Os autores do trabalho propõem algumas explicações para os resultados. Primeiro, os estudos patrocinados usaram cultura viral para confirmar a infecção, enquanto os estudos mais atuais utilizaram métodos moleculares. Estes exames são mais sensíveis e podem diagnosticar casos com menor carga viral, situação em que o uso de oseltamivir pode ter benefício mais discreto. Segundo, o oseltamivir pode reduzir a soroconversão. Nesse caso, pacientes hospitalizados em uso da medicação podem ter sido considerados não infectados já que soroconvertem menos. Por último, os estudos patrocinados foram realizados em períodos de menor resistência ao oseltamivir, o que pode explicar o benefício encontrado por esses estudos.

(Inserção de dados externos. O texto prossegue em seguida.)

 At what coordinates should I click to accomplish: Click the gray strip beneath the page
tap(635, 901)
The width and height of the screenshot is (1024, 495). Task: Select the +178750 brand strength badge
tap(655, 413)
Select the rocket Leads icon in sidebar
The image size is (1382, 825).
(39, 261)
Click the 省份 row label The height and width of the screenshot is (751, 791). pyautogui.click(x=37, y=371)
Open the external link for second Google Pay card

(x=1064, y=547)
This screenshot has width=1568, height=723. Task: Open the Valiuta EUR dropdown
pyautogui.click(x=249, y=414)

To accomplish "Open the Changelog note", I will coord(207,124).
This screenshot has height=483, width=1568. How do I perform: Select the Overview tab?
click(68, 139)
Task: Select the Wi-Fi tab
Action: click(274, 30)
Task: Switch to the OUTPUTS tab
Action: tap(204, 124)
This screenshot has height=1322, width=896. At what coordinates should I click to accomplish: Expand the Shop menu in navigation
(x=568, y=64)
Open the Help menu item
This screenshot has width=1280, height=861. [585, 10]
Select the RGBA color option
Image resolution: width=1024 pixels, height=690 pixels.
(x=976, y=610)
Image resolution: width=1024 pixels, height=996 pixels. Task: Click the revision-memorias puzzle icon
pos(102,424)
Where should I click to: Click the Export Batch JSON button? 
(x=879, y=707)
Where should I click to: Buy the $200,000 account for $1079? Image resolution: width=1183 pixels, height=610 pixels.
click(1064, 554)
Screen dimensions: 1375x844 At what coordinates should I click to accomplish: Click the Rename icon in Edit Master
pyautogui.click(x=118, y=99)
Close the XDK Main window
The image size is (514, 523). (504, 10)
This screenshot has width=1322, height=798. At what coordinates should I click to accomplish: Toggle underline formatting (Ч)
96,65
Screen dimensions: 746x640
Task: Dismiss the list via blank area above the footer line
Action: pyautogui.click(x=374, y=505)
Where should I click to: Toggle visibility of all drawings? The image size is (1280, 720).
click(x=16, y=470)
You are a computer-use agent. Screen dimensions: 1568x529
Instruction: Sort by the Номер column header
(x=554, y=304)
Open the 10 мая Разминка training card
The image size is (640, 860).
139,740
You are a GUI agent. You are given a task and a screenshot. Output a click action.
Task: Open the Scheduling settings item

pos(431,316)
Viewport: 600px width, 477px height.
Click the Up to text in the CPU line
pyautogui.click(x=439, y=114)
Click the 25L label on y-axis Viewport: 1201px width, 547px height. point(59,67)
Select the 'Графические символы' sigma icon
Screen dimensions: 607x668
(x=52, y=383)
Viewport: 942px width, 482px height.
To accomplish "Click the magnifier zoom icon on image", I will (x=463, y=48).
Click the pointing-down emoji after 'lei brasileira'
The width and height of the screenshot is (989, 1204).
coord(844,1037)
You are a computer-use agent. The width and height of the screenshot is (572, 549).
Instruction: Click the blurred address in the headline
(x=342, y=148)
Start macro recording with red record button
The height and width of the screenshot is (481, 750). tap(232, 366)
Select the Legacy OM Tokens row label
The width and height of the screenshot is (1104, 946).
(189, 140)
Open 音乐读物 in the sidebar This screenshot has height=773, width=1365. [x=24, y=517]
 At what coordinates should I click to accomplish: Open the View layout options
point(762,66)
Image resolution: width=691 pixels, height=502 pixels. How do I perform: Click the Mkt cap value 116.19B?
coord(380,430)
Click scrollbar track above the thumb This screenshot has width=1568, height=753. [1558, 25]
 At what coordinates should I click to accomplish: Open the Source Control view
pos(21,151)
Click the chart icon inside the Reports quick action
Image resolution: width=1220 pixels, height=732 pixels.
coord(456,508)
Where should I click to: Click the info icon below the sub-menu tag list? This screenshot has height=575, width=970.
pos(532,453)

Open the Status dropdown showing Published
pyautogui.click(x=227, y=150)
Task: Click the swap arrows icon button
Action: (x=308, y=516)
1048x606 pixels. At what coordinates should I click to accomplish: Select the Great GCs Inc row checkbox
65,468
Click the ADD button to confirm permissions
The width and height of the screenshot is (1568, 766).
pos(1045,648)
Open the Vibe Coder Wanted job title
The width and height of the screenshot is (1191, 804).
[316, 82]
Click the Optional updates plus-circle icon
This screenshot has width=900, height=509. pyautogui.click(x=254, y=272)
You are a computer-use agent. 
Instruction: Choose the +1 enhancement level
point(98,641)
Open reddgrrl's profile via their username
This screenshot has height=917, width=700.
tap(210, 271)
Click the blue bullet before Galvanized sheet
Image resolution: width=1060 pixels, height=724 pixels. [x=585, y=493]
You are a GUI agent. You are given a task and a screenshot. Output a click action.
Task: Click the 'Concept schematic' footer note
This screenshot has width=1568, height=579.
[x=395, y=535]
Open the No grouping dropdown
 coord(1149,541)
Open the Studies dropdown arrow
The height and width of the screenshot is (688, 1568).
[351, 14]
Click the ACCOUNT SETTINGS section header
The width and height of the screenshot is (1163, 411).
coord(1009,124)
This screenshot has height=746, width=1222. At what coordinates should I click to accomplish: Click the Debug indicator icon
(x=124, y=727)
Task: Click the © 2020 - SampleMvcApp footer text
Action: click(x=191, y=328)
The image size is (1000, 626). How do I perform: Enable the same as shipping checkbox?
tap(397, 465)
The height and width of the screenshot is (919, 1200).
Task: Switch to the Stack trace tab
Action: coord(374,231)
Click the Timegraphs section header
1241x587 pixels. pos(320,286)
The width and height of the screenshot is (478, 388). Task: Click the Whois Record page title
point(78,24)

Críticas ao estudo e considerações finais
Apesar do grande número de pacientes, o baixo número de hospitalizações (0,6% no grupo controle) pode dificultar a identificação de diferença entre placebo e oseltamivir. Com um número baixo de eventos, os autores estimaram que seria necessária análise de 30.716 pacientes para identificar uma redução relativa de risco em 30%. Já um estudo que selecionasse apenas populações de alto risco necessitaria de 15.232 pacientes.
A média de idade de 45 anos e a exclusão de indivíduos em imunossupressão também dificulta a identificação de diferença clínica entre os grupos, considerando que o maior risco é em população idosa e imunossuprimidos.
A evidência atual sugere que o oseltamivir não diminui hospitalização em pacientes ambulatoriais com influenza, mas parece diminuir tempo de sintomas. As populações imunossuprimidas ou com comorbidades graves ainda são pouco estudadas, o que limita a extrapolação dos resultados para esses grupos. A diminuição da duração de sintomas tem efeito econômico e/ou social que deve ser considerado ao decidir sobre a prescrição.